Reflect on your process. How did you choose your materials? Did anything surprise you during the process? What aspects did you experiment with?

And please share your artwork and something about your process with us on social media by tagging @harvardartmuseums and using #ARTSFIRST and #MakeArt!

Haiku and You: Painting Edo and the Arnold Arboretum

Image of the Painting Edo exhibition
Installation view of Painting Edo: Japanese Art from the Feinberg Collection, featuring Sakai Hōitsu’s Birds and Flowers of the Twelve Months, c. 1820–28. Set of twelve hanging scrolls; ink, color, and gold on silk. Harvard Art Museums, Promised gift of Robert S. and Betsy G. Feinberg, TL42096.14. © President and Fellows of Harvard College.

This spring, we invite you to be part of Haiku and You, a community of writers sharing the spirit of haiku and experiencing the restorative power of art and nature.

Haiku is a concise form of poetry that originated in Japan and became hugely popular during the Edo period (1615–1868). Haiku has since been adopted around the world as a means of capturing the ways in which the natural world and humanity intersect. It is a very image-rich form of poetry, offering a vivid snapshot capturing a moment in time.

Haiku is made up of just a few words that tell a story about what you see, what you think, or how you react to the world around you. It offers a chance to slow down, look closely, and see from a different perspective.

When writing your haiku, most importantly, remember to:

  • Be in nature
  • Be in the moment
  • Be descriptive
  • Be observant
  • Be frugal with your words

This is a photograph of a small shrub with thin, crooked branches with small purple blossoms growing on its outer branches. The shrub grows on a dirt- and grass-covered slope. Other trees and bushes grow nearby
Cercis canadensis (Eastern red bud, 633-83*C) at the Arnold Arboretum. Photo: Ned Friedman. Courtesy of the Arnold Arboretum of Harvard University.

Visit hvrd.art/haikuandyou to learn more about how to write a haiku and to find inspiration for your own haiku practice in the landscape of the Arnold Arboretum and the exhibition Painting Edo: Japanese Art from the Feinberg Collection.

Let your senses wander.
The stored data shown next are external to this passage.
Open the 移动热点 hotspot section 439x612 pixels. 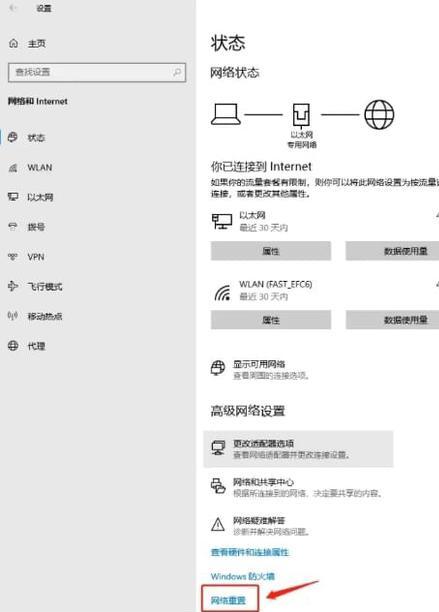tap(44, 316)
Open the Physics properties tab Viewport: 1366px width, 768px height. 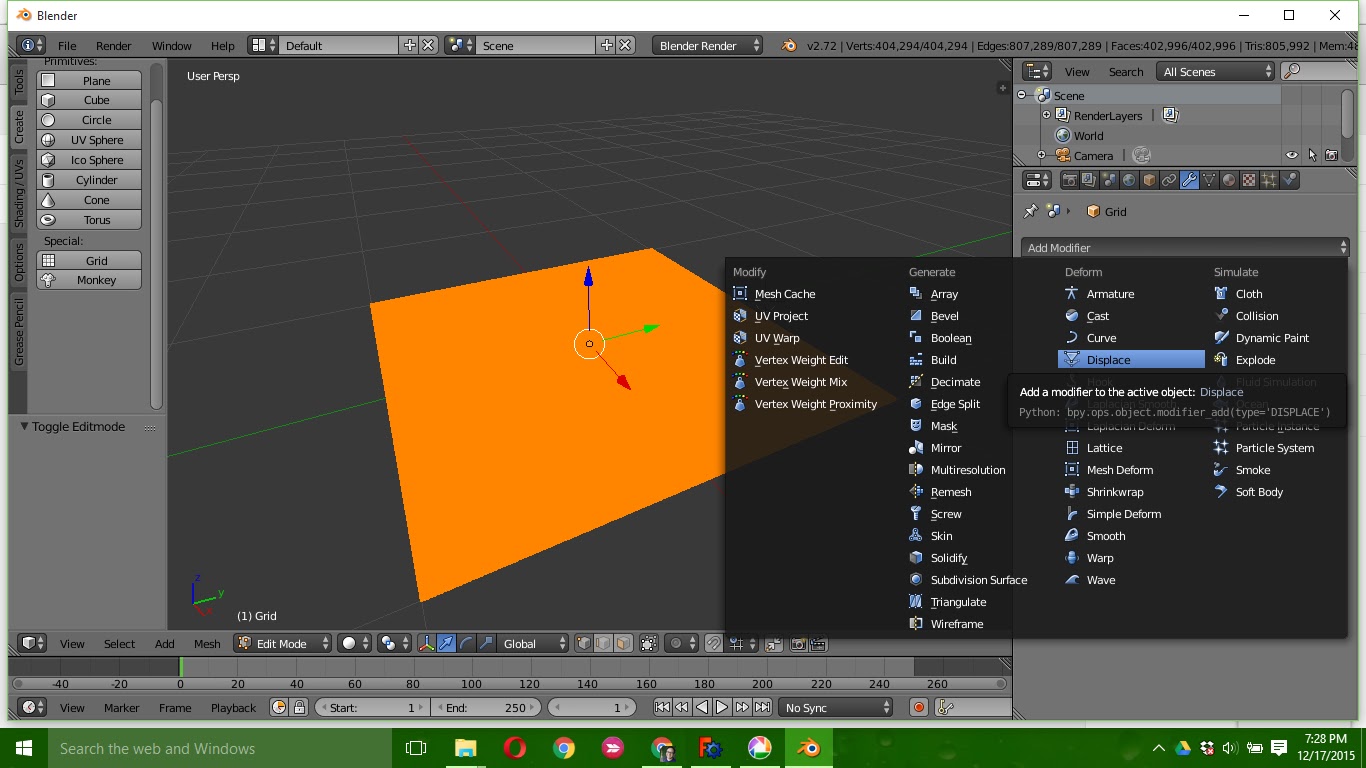[1290, 179]
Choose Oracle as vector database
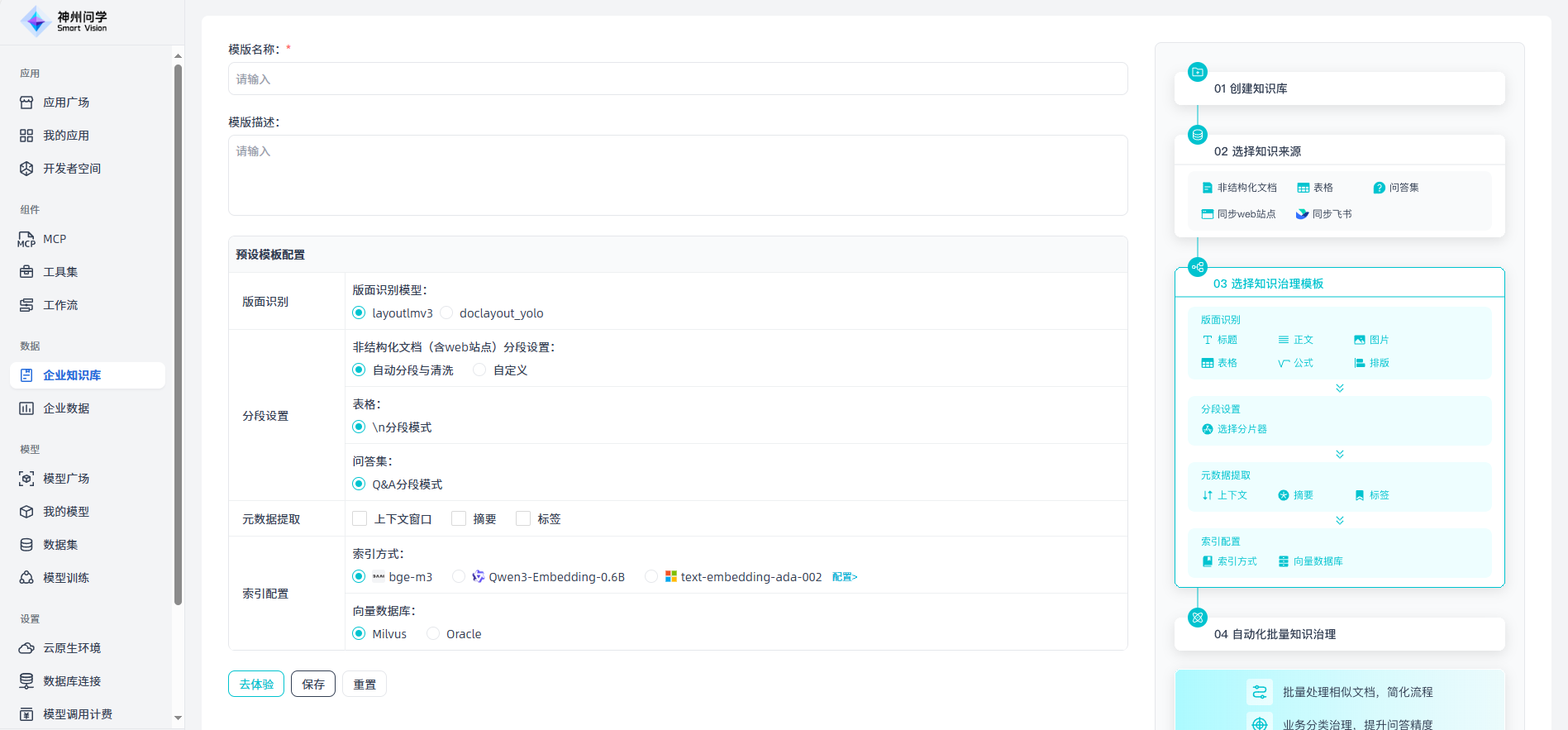This screenshot has width=1568, height=730. click(433, 633)
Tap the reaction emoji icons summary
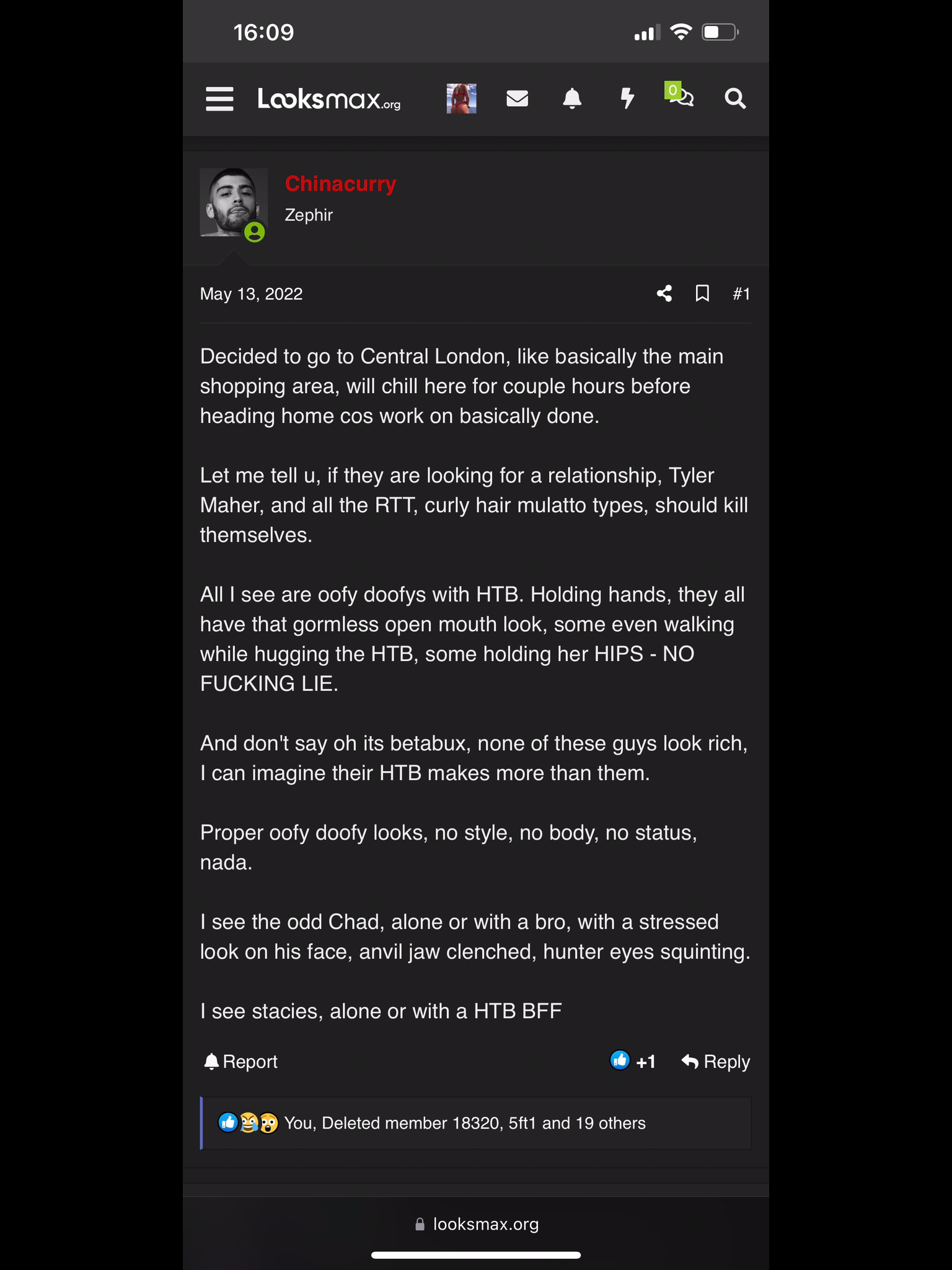Viewport: 952px width, 1270px height. pyautogui.click(x=248, y=1123)
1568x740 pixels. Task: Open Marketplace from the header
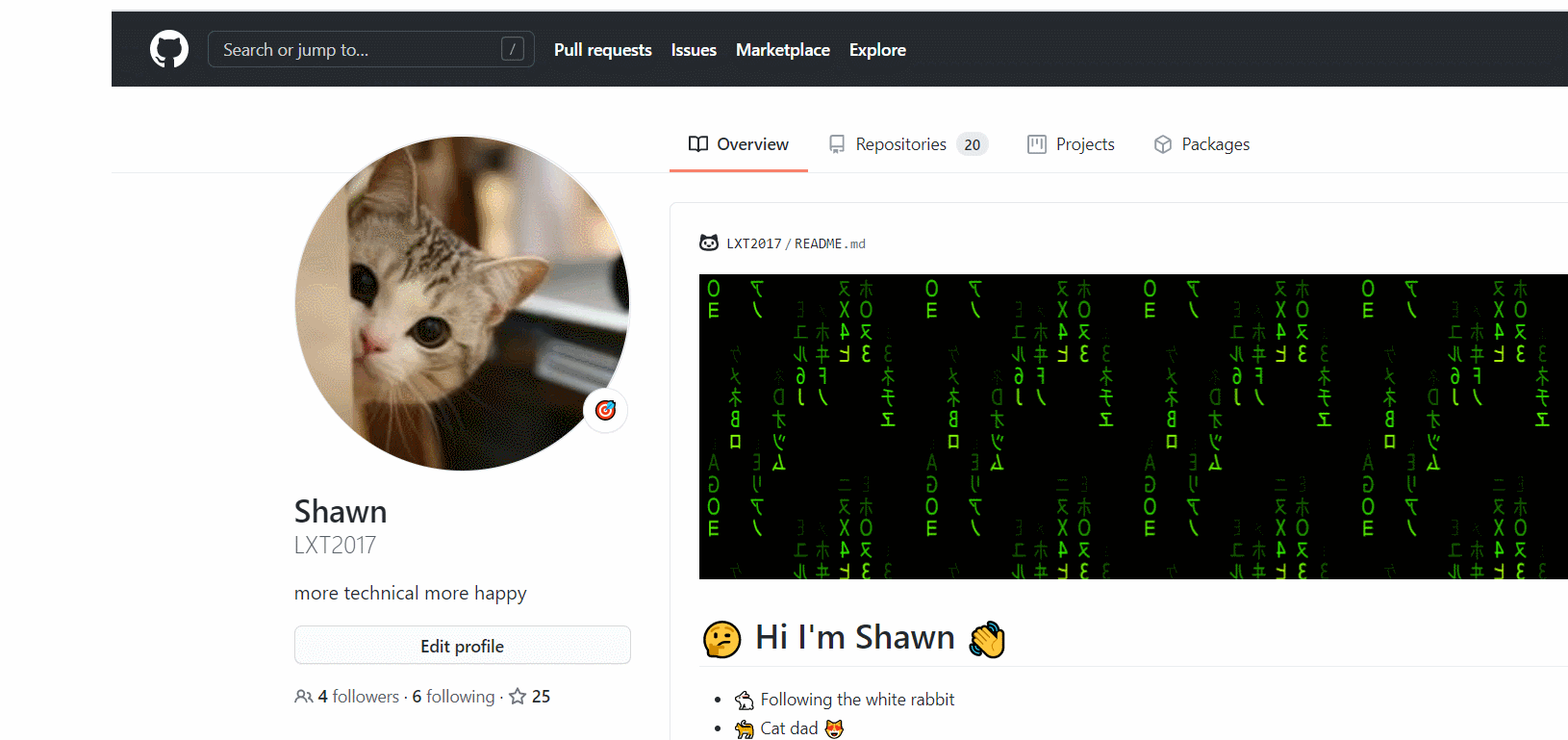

See, listen, touch, smell, or imagine the world around you and try to find the words that describe what you see, hear, or know.

Write your haiku on a piece of paper, then share it with us by taking a “haiku selfie” and submitting to our online gallery or tagging us on social media using #HaikuAndYou!

Follow us on social media (@harvardartmuseums and @arnold_arboretum) for plants, poetry, and paintings to inspire your haiku practice in the coming weeks.

ARTS FIRST Blackberry & Thyme Soda

Our friends at Jenny’s Café have kindly prepared a purple drink recipe for this year’s ARTS FIRST Festival. Jenny’s Café may still be closed, but we hope that folks can make and enjoy this drink at home!

Ingredients 

  • 2 cups fresh blackberries*, washed
  • 1/2 cup granulated sugar of your choice (something that will dissolve easily is best)
  • 1/4 cup water
  • 1 1/2 teaspoons of vanilla extract 1/2 lemon, juice and zest Sparkling water
  • Fresh thyme
  • Fresh blackberries for garnish

For the Syrup 

  1. In a medium pot over medium heat, add the blackberries, sugar, water, lemon juice, lemon zest, 3-4 sprigs of thyme, and vanilla extract. Cover and bring the mixture to a simmer. Stirring occasionally, cook until all of sugar has dissolved and the blackberries have softened (about 8 minutes). Remove from heat and a use a potato masher or large spoon to squish the berries and extract all of their flavor (be sure to hold the pot firmly by the handle to prevent any accidents).
  2. Set a medium sized heat safe bowl in the sink and pour the syrup through a fine mesh strainer. Press the solids again to ensure that all of the liquid has been extracted from the berries. Discard the solids.
  3. Let the bowl of syrup cool in the fridge uncovered and then transfer to a tightly lidded bottle or jar. Store refrigerated for up to 2 weeks. Recipe yields about 1 1/2 cups of syrup.

Drink Assembly 

Fill a 16oz glass to the top with ice. Add 3 tablespoons of the blackberry syrup. Top off with sparkling water and stir gently to combine. Garnish with fresh berries and a sprig of thyme. Enjoy!